⟨

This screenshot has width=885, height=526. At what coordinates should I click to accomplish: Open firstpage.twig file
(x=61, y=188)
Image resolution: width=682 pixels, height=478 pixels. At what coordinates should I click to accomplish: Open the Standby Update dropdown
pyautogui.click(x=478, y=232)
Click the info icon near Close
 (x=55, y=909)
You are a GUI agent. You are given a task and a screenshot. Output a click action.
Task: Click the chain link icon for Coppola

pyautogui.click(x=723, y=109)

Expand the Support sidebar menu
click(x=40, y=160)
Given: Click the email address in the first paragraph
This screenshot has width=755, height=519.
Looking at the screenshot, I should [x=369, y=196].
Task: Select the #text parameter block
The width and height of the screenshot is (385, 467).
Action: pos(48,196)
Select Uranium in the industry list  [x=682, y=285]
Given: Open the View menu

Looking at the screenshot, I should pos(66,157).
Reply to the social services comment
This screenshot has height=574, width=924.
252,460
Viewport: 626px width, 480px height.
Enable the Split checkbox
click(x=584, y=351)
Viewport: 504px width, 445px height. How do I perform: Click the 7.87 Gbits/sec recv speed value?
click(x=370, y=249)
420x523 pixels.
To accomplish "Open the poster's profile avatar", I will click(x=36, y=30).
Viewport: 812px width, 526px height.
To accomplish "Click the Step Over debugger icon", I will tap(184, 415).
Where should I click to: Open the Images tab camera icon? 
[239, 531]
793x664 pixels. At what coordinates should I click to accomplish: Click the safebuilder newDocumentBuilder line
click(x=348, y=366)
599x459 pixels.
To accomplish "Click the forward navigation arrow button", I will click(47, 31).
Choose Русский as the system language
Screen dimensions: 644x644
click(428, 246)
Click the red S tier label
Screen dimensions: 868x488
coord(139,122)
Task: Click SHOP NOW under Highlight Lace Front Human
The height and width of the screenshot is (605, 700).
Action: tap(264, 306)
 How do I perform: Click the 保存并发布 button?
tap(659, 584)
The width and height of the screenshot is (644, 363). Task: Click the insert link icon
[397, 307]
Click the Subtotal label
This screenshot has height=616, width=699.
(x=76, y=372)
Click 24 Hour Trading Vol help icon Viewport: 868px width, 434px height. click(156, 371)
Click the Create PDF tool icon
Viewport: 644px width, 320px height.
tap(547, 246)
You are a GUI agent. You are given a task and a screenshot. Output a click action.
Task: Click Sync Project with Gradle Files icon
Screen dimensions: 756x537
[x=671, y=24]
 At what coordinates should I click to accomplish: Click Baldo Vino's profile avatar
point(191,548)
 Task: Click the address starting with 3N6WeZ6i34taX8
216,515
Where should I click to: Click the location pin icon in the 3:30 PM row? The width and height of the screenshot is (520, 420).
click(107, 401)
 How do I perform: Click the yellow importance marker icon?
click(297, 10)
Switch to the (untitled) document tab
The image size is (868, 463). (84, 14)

⟩

## [Your instructions]
Each record above, from first to last, should be written out again exactly.

## [Final answer]
This screenshot has width=885, height=526. At what coordinates should I click to accomplish: Open firstpage.twig file
(x=61, y=188)
Image resolution: width=682 pixels, height=478 pixels. At what coordinates should I click to accomplish: Open the Standby Update dropdown
pyautogui.click(x=478, y=232)
Click the info icon near Close
 (x=55, y=909)
You are a GUI agent. You are given a task and a screenshot. Output a click action.
Task: Click the chain link icon for Coppola

pyautogui.click(x=723, y=109)

Expand the Support sidebar menu
click(x=40, y=160)
Given: Click the email address in the first paragraph
This screenshot has width=755, height=519.
Looking at the screenshot, I should [x=369, y=196].
Task: Select the #text parameter block
The width and height of the screenshot is (385, 467).
Action: pos(48,196)
Select Uranium in the industry list  [x=682, y=285]
Given: Open the View menu

Looking at the screenshot, I should pos(66,157).
Reply to the social services comment
This screenshot has height=574, width=924.
252,460
Viewport: 626px width, 480px height.
Enable the Split checkbox
click(x=584, y=351)
Viewport: 504px width, 445px height. How do I perform: Click the 7.87 Gbits/sec recv speed value?
click(x=370, y=249)
420x523 pixels.
To accomplish "Open the poster's profile avatar", I will click(x=36, y=30).
Viewport: 812px width, 526px height.
To accomplish "Click the Step Over debugger icon", I will tap(184, 415).
Where should I click to: Open the Images tab camera icon? 
[239, 531]
793x664 pixels. At what coordinates should I click to accomplish: Click the safebuilder newDocumentBuilder line
click(x=348, y=366)
599x459 pixels.
To accomplish "Click the forward navigation arrow button", I will click(47, 31).
Choose Русский as the system language
Screen dimensions: 644x644
click(428, 246)
Click the red S tier label
Screen dimensions: 868x488
coord(139,122)
Task: Click SHOP NOW under Highlight Lace Front Human
The height and width of the screenshot is (605, 700).
Action: tap(264, 306)
 How do I perform: Click the 保存并发布 button?
tap(659, 584)
The width and height of the screenshot is (644, 363). Task: Click the insert link icon
[397, 307]
Click the Subtotal label
This screenshot has height=616, width=699.
(x=76, y=372)
Click 24 Hour Trading Vol help icon Viewport: 868px width, 434px height. click(156, 371)
Click the Create PDF tool icon
Viewport: 644px width, 320px height.
tap(547, 246)
You are a GUI agent. You are given a task and a screenshot. Output a click action.
Task: Click Sync Project with Gradle Files icon
Screen dimensions: 756x537
[x=671, y=24]
 At what coordinates should I click to accomplish: Click Baldo Vino's profile avatar
point(191,548)
 Task: Click the address starting with 3N6WeZ6i34taX8
216,515
Where should I click to: Click the location pin icon in the 3:30 PM row? The width and height of the screenshot is (520, 420).
click(107, 401)
 How do I perform: Click the yellow importance marker icon?
click(297, 10)
Switch to the (untitled) document tab
The image size is (868, 463). (84, 14)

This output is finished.